Justice Minister Tyler Shandro said Tuesday that the changes, set to begin Sept. 1, aim to give additional help to victims of violence who face complex and unique problems.
Among the changes, victims needing help coping with a severe brain injury would be able to access up to $100,000 with ongoing supplemental benefits of $1,000 a month.
Victims of human trafficking would be eligible for up to $1,000 for temporary accommodation and up to $5,000 for relocation expenses.
Families of homicide victims can be reimbursed for funeral expenses up to $12,500.
Partners fleeing domestic violence can receive up to $1,000 for emergency travel expenses.
Up to $12,000 for counselling is to be made available immediately to those affected by serious Criminal Code offences, including for families of homicide victims and minors who witness domestic violence.
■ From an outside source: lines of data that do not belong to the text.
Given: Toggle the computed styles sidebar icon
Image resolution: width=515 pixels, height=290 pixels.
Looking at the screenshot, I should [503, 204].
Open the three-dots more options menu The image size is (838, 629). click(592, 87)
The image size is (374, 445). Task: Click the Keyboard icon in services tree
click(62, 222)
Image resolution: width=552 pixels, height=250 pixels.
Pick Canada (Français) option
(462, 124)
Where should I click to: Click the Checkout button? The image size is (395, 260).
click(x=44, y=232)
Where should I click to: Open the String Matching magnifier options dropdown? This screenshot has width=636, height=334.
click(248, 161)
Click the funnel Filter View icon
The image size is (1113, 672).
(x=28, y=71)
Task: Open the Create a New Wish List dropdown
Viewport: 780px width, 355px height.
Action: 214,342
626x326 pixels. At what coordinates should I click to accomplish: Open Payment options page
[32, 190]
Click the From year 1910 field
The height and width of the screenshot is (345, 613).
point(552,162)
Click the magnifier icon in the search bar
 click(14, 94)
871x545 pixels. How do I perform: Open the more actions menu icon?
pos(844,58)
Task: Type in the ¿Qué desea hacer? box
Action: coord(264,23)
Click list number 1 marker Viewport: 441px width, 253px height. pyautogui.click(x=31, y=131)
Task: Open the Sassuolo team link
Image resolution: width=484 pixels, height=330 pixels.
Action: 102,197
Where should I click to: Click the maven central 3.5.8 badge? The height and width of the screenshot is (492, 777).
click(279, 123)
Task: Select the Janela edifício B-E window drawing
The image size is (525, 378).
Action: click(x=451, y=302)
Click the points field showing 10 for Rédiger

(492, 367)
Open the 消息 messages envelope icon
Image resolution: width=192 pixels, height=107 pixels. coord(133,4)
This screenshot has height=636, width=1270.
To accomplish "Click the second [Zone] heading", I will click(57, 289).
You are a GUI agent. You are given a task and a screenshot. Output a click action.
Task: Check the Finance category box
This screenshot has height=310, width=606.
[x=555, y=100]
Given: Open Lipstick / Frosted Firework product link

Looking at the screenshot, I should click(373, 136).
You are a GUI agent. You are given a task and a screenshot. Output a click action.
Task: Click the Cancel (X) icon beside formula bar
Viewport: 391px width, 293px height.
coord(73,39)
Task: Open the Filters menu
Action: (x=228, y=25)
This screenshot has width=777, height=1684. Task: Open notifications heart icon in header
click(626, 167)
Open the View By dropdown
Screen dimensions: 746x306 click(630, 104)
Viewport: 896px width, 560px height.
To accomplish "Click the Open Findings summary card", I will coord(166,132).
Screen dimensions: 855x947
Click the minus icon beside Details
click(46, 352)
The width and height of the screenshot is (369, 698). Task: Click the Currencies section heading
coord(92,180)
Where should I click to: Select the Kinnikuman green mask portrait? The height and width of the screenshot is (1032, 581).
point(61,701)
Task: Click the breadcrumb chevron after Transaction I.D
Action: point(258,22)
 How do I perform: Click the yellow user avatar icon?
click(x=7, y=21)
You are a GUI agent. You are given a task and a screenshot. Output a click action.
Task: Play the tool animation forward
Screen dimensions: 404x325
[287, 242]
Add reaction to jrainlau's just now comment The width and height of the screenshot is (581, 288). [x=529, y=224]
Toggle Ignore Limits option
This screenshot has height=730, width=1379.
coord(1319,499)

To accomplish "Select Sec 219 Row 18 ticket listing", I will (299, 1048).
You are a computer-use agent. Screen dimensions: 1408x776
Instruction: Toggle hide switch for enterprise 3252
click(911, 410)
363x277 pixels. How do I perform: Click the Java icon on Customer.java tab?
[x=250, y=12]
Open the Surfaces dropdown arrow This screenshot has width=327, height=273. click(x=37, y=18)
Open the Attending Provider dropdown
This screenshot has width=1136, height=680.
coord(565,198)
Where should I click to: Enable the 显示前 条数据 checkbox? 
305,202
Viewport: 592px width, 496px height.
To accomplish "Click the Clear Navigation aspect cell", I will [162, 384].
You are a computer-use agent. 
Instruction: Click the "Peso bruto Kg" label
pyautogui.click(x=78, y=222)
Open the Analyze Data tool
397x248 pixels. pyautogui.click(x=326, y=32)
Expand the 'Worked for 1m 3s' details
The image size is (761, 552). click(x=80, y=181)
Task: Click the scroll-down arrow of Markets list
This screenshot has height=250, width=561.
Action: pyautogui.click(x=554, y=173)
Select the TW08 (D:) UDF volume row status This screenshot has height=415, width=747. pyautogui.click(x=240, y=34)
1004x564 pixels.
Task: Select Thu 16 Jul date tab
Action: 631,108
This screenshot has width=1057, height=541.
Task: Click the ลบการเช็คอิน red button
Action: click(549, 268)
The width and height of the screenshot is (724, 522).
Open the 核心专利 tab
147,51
“Even with our best efforts, crime can happen anywhere and to anyone. And when it happens, it’s critical we have a system that’s in place here in Alberta which stands with victims every step along the way,” Shandro said at a news conference in Sylvan Lake, Alta.
“We know the previous financial benefits program was not quick enough and simply did not provide enough immediate support to those who are coping with trauma. And that was not acceptable.”
Shandro said the government also plans to streamline the victim services process over the next year.
Right now, services are administered by 62 governance boards and delivered through community-based organizations, such as sexual assault centres and police-based victims services unit.
The province plans to organize the system through four regional boards, matching RCMP administrative areas, and employ centralized support staff to make sure there is continuity and equality of help no matter where a person lives.
The province budgets about $63 million a year for victim services.
That fund is now to be solely dedicated to supports for victims of crime. Other public safety initiatives, such as drug treatment courts and Crown prosecutors, are to be funded through general revenues.
NDP justice critic Irfan Sabir said the United Conservative government has delayed much-needed support.
“The decision by the UCP to reduce the application timeline from two years to 45 days left many Albertans without the necessary support this fund was designed to provide,” he said in a statement Tuesday.
“The UCP ended up reversing their initial decision causing years of harm to victims.”
He said the UCP “raided” the Victims of Crime Fund “to backfill their reckless cuts to the justice system.”
“According to the auditor general, this led to spending on victims’ benefits being cut in half and cuts to victims’ organizations. This money belongs to victims and should not be used for other purposes,” Sabir said.
He said the new program fails to restore funding and support for victims of crime who have been waiting for the change for the last two years.